Rows for finding displayed items:
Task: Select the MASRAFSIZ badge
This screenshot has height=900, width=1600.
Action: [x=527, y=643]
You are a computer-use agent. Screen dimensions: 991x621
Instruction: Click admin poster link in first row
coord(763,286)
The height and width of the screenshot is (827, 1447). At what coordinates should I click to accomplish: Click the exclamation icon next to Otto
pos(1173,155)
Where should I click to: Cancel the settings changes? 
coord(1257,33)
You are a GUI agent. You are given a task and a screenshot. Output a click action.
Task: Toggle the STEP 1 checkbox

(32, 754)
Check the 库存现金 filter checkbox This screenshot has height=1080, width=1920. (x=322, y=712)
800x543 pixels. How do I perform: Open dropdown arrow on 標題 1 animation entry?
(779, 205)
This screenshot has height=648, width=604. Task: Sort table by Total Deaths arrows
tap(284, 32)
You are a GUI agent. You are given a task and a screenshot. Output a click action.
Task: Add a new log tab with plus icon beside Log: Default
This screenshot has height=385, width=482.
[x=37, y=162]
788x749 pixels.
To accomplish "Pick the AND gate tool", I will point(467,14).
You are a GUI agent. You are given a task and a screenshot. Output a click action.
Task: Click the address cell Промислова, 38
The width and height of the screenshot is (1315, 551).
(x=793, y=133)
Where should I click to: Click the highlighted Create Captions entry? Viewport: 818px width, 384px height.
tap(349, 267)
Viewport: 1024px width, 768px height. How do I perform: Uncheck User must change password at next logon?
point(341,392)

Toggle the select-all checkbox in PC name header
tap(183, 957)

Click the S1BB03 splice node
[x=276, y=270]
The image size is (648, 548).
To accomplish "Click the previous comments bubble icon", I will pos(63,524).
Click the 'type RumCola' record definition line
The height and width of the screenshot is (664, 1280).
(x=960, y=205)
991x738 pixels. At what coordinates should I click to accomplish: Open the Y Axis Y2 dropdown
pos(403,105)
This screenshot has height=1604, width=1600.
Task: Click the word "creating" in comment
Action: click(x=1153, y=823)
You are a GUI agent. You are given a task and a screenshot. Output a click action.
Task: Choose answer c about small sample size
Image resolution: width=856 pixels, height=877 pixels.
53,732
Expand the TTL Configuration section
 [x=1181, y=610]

Given instruction: Swap "checkbox" for "check box" in the rows starting at the line that contains "Viewport: 1024px width, 768px" and ending at the last row. Give those lines again, with all else unchanged.

Solution below:
Viewport: 1024px width, 768px height. How do I perform: Uncheck User must change password at next logon?
point(341,392)

Toggle the select-all check box in PC name header
tap(183, 957)

Click the S1BB03 splice node
[x=276, y=270]
The image size is (648, 548).
To accomplish "Click the previous comments bubble icon", I will pos(63,524).
Click the 'type RumCola' record definition line
The height and width of the screenshot is (664, 1280).
(x=960, y=205)
991x738 pixels. At what coordinates should I click to accomplish: Open the Y Axis Y2 dropdown
pos(403,105)
This screenshot has height=1604, width=1600.
Task: Click the word "creating" in comment
Action: click(x=1153, y=823)
You are a GUI agent. You are given a task and a screenshot. Output a click action.
Task: Choose answer c about small sample size
Image resolution: width=856 pixels, height=877 pixels.
53,732
Expand the TTL Configuration section
 [x=1181, y=610]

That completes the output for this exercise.